Stored items
# # # # #

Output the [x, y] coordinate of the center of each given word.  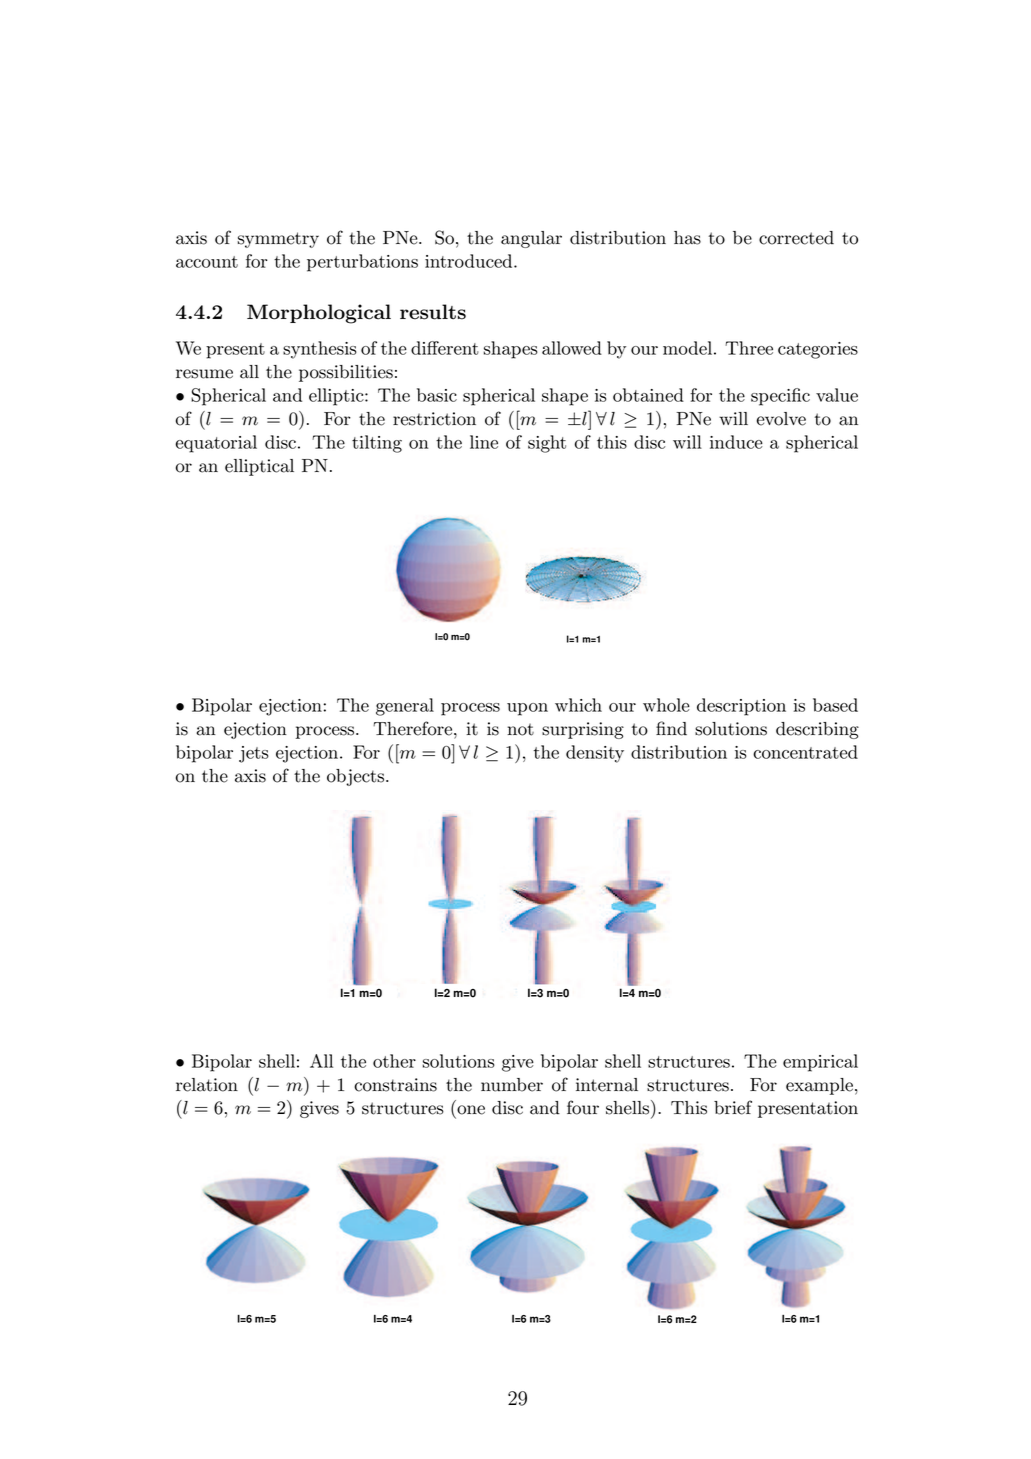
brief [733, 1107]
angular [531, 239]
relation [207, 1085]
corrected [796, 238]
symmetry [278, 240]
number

# # # # #

Goal
Set out the lines of the items above as a numbered list, skipping any blank lines. Omit the pictures from your answer.

Full solution
1. Output the [x, y] coordinate of the center of each given word.  
2. brief [733, 1107]
3. angular [531, 239]
4. relation [207, 1085]
5. corrected [796, 238]
6. symmetry [278, 240]
7. number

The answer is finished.